CloudWatch logs acting weird

I have two log files with multi-line log statements. Both of them have same datetime format at the begining of each log statement. The configuration looks like this:

state_file = /var/lib/awslogs/agent-state

[/opt/logdir/log1.0]
datetime_format = %Y-%m-%d %H:%M:%S
file = /opt/logdir/log1.0
log_stream_name = /opt/logdir/logs/log1.0
initial_position = start_of_file
multi_line_start_pattern = {datetime_format}
log_group_name = my.log.group


[/opt/logdir/log2-console.log]
datetime_format = %Y-%m-%d %H:%M:%S
file = /opt/logdir/log2-console.log
log_stream_name = /opt/logdir/log2-console.log
initial_position = start_of_file
multi_line_start_pattern = {datetime_format}
log_group_name = my.log.group

The cloudwatch logs agent is sending log1.0 logs correctly to my log group on cloudwatch, however, its not sending log files for log2-console.log.

awslogs.log says:

2016-11-15 08:11:41,308 - cwlogs.push.batch - WARNING - 3593 - Thread-4 - Skip event: {'timestamp': 1479196444000, 'start_position': 42330916L, 'end_position': 42331504L}, reason: timestamp is more than 2 hours in future.
2016-11-15 08:11:41,308 - cwlogs.push.batch - WARNING - 3593 - Thread-4 - Skip event: {'timestamp': 1479196451000, 'start_position': 42331504L, 'end_position': 42332092L}, reason: timestamp is more than 2 hours in future.

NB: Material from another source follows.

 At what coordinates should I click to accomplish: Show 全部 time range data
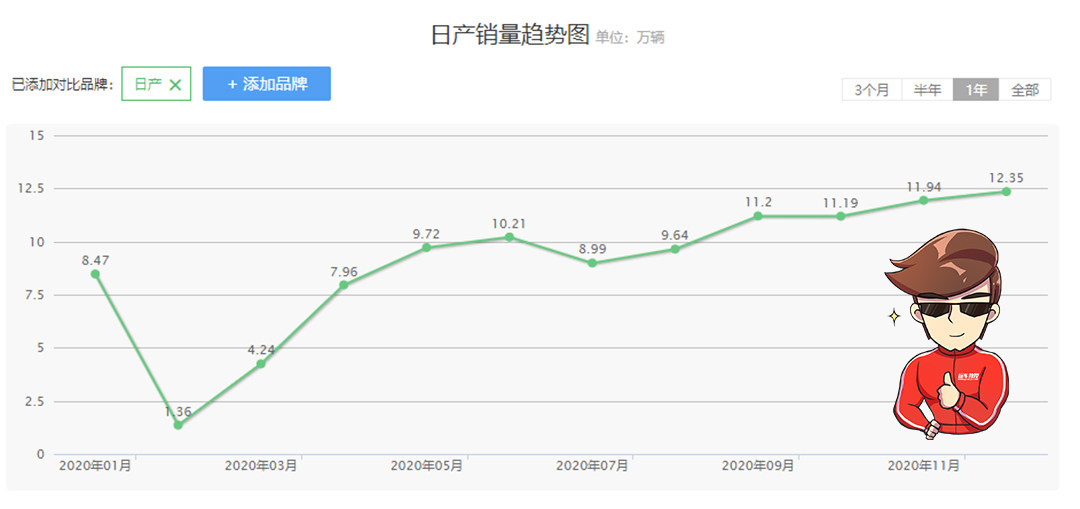click(1025, 90)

Though server time is correct. Also weird thing is Line numbers mentioned in start_position and end_position does not exist in actual log file being pushed.

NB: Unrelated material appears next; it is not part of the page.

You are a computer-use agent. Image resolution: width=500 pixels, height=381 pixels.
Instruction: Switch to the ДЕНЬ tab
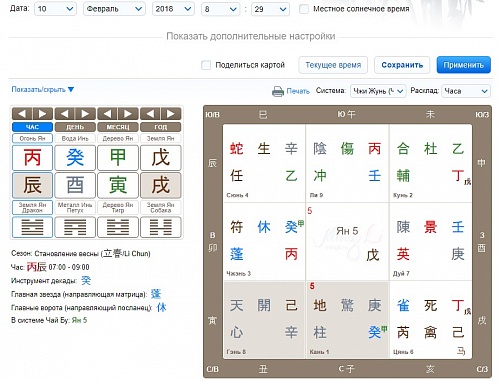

Anyone else experiencing this issue?

I was able to fix this.

The state of awslogs was broken. The state is stored in a sqlite database in /var/awslogs/state/agent-state. You can access it via

sudo sqlite3 /var/awslogs/state/agent-state

sudo is needed to have write access.

List all streams with

select * from stream_state;

Look up your log stream and note the source_id which is part of a json data structure in the v column.

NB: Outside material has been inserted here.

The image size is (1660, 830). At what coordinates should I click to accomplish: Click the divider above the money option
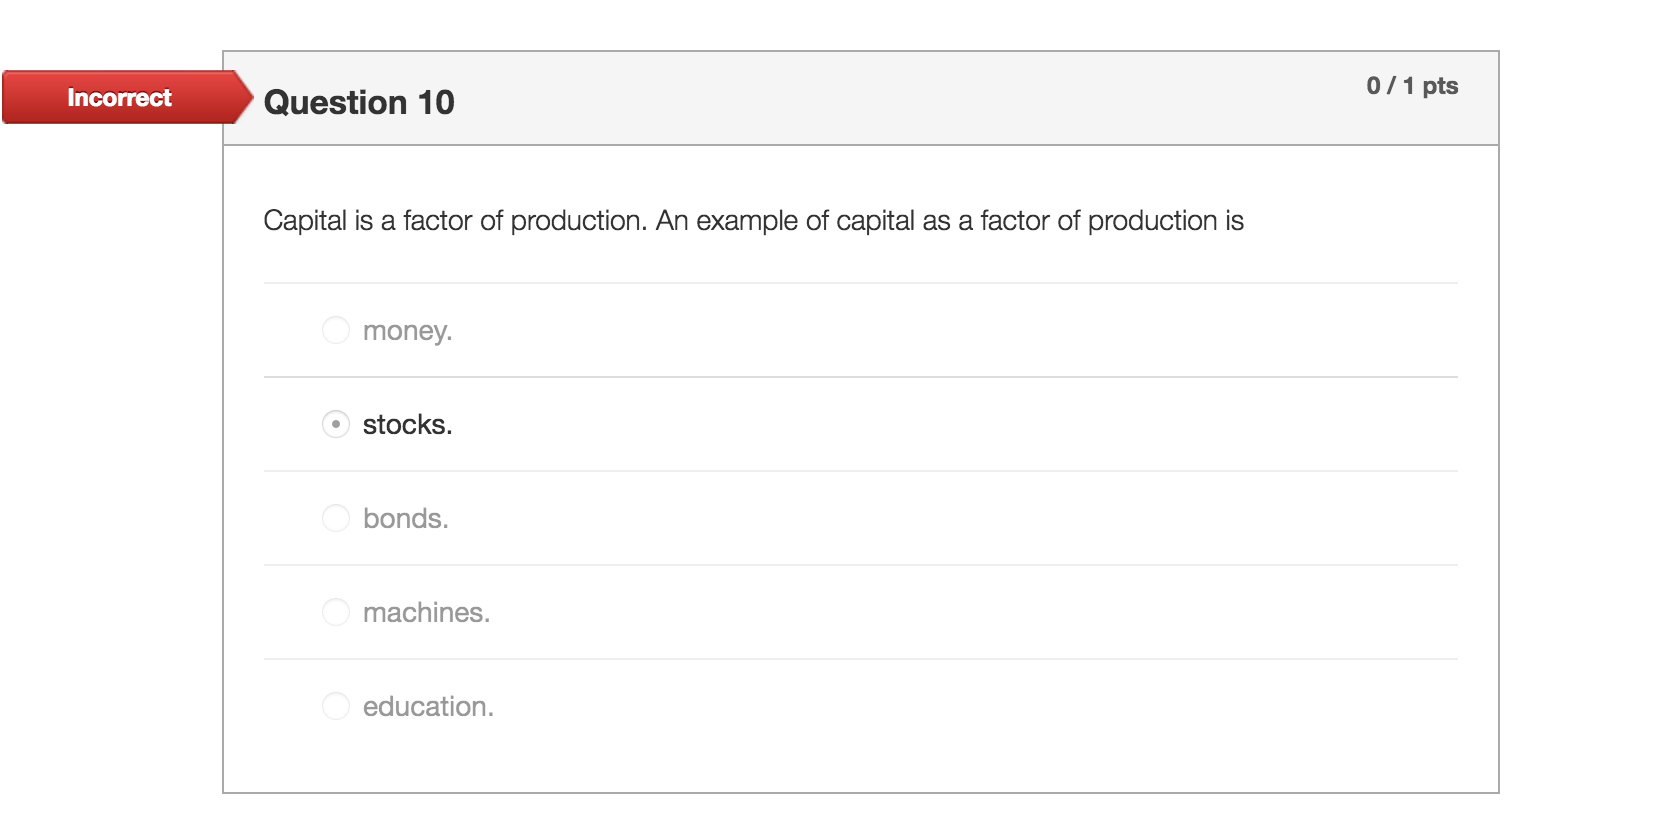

Then, list all records with this source_id (in my case it was 7675f84405fcb8fe5b6bb14eaa0c4bfd) in the push_state table

select * from push_state where k="7675f84405fcb8fe5b6bb14eaa0c4bfd";

The resulting record has a json data structure in the v column which contains a batch_timestamp. And this batch_timestamp seams to be wrong. It was in the past and any newer (more than 2 hours) log entries were not processed anymore.

The solution is to update this record. Copy the v column, replace the batch_timestamp with the current timestamp and update with something like

update push_state set v='... insert new value here ...' where k='7675f84405fcb8fe5b6bb14eaa0c4bfd';

Restart the service with

sudo /etc/init.d/awslogs restart

I hope it works for you!

Rajasekhar Vesangi

We had the same issue and the following steps fixed the issue.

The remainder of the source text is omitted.